— Excerpt to read —

'''

Rev 25: Combine all index component files into a single .pack file, further reducing file system friction. in http://people.ubuntu.com/~robertc/baz2.0/plugins/search/trunk

Thu Jun 12 05:08:44 BST 2008

At http://people.ubuntu.com/~robertc/baz2.0/plugins/search/trunk

------------------------------------------------------------
revno: 25
revision-id: robertc at robertcollins.net-20080612040843-zh3lsf88epwfhabd
parent: robertc at robertcollins.net-20080612013002-kl2rmh8imu8bknum
committer: Robert Collins <robertc at robertcollins.net>
branch nick: trunk
timestamp: Thu 2008-06-12 14:08:43 +1000
message:
  Combine all index component files into a single .pack file, further reducing file system friction.
modified:
  DESIGN                         design-20080608072426-vjoj110dtykfyb7g-1
  index.py                       index.py-20080608055509-hnimeek7q8tctkqf-2
=== modified file 'DESIGN'

--- a/DESIGN	2008-06-12 01:30:02 +0000
+++ b/DESIGN	2008-06-12 04:08:43 +0000
@@ -26,8 +26,12 @@
 
 The current file text indexing solution uses iter_lines_added_or_present_in -
 which means either that more, or less, hits than are interesting (depending on
-what you consider interesting) are returned. Indexing bzr.dev spikes at nearly
-600MB. Indexing very large trees will likely thrash.

'''

— Data block —
'''

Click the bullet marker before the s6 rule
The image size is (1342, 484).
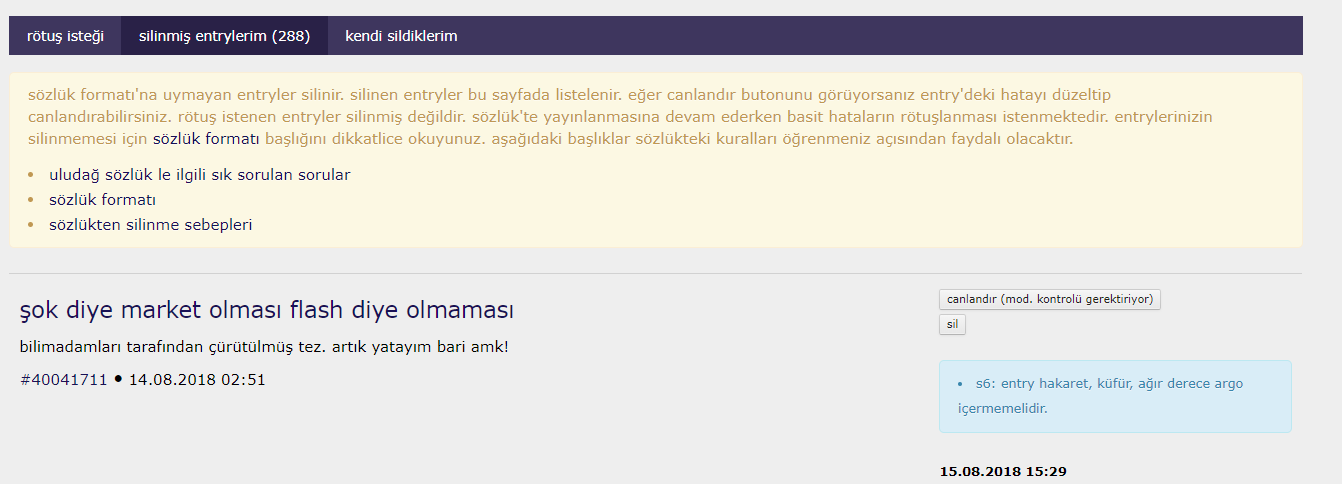960,384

'''

— What to work on —
**a)** Which files does the commit notice list as modified in revision 25?
**b)** Continue the commit notice about combining the index component files into a single .pack file, starting after its final line.
The listing plays no part in what you are asked to do here.

— Responses to the tasks —
**a)** DESIGN and index.py.

**b)**
+what you consider interesting) are returned. Indexing bzr.dev stabilises at 
+180MB for me. (Very) large trees have been observed to need 1GB of ram.
+If thrashing occurs, change the group size in inde.py down from 2500 revisions
+- the memory drop is roughly proportional to that figure. More index components
+causes incipient problems though, due to no component combining being done, so
+each component is searched sequentially.
 
 Indexing non-text
 =================
@@ -79,9 +83,12 @@
 Second cut - in progress
 ========================
 
-Each name in the names file is a pack, its length, and two read vectors for the
-terms and revisions lists. The pack contains a series of posting lists trailed
-by a top level index of document ids, terms and indexed revisions.
+Each name in the names file is a pack and the start, length coordinates in the
+pack for the three top level indices that make up a component. These are the
+revisions index, the documents index and the terms index. These can be
+recreated by scanning a component's pack, if they were to get lost.
+
+The pack contains these top level indices and a set of posting list indices.
 
 Posting list
 ------------
@@ -89,19 +96,39 @@
 A GraphIndex(0, 1)
 (doc_id -> "")
 
+This allows set based querying to identify document ids that are matches. If we
+have already selected (say) ids 45 and 200, there is no need to examine all the
+document ids in a particular posting list.
+
 Document ids
 ------------
 
 A GraphIndex(0, 1)
 (doc_id -> doc_key)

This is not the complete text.